Residents and officials attend the funeral of people killed in what Iranian officials said was an Israeli-U.S. strike Feb. 28 on a girls’ elementary school in Minab, Iran, Tuesday, March 3, 2026. No country or group has claimed responsibility for the strike. The U.S. military on Saturday told the Associated Press and Washington Post it was investigating. (Abbas Zakeri/Mehr News Agency via AP)
Thousands gathered in the streets of the southern Iranian city of Minab to mourn the victims of an airstrike on an elementary school that killed scores of children and staff members, Iran’s mission to the United Nations said.
At least 175 people, many of them children, were killed in the attack Saturday on the Shajareh Tayyebeh elementary school for girls in Minab, Iranian authorities said.
On Tuesday, mourners wept, held hands over hearts, prayed, threw hands up in anguish, raised fists. Some clutched printed-out photos of young children; some threw petals.
Drone video shared by the state-run Islamic Republic News Agency and verified by The Washington Post shows a succession of people carrying caskets, some adorned with photos of young children.
Saturday is the first day of the Iranian school week. Video recorded in the strike’s aftermath and confirmed by The Post shows one side of the building in apparent collapse, with shattered glass and crumbled walls. Video released by Iranian media showed colorful children’s backpacks stained with blood.

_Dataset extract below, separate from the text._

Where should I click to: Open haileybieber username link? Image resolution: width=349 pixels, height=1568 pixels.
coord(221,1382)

“They were girls who went to school to learn, with hopes and dreams for their future. Today, their lives were brutally cut short,” Nobel Peace laureate Malala Yousafzai, an advocate for girls’ education, wrote Saturday on X. “Every child deserves to live and learn in peace.”
“The killing of pupils in a place dedicated to learning constitutes a grave violation of the protection afforded to schools under international humanitarian law,” UNESCO, the U.N. agency for education, said in a statement.

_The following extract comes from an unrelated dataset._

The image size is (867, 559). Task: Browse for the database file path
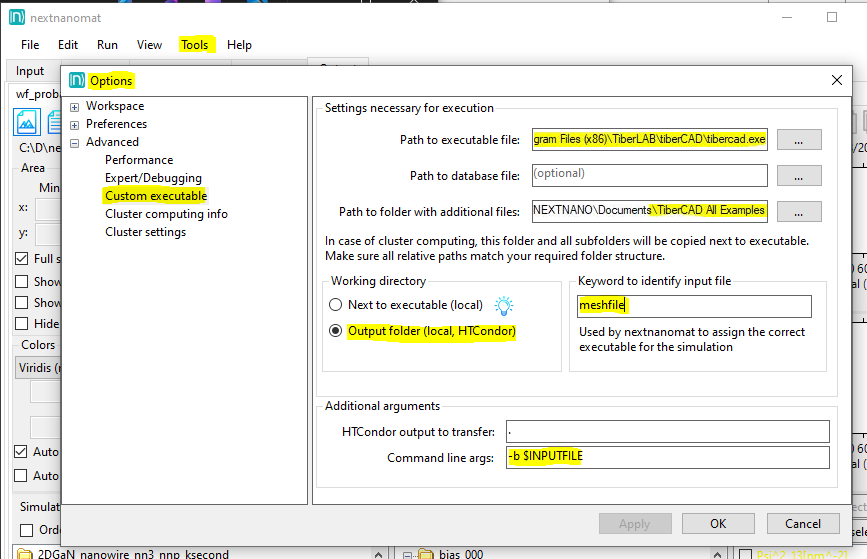click(x=798, y=175)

Photos released by the Iranian Foreign Ministry and distributed by the Associated Press show people using backhoes and other equipment to dig graves.
No nation or force has asserted responsibility for the attack. The school lay near and was once part of a naval base operated by the Islamic Revolutionary Guard Corps, according to satellite imagery and open-source material. The IRGC is the predominant branch of the Iranian armed forces.
The U.S. military told The Post on the day of the initial strikes that it was “looking into” reports of the attack on the school, and it did not immediately provide a comment Wednesday.
U.S. and Israeli strikes have killed 787 people across Iran, the Iranian Red Crescent Society said Tuesday. The Post could not independently verify the toll.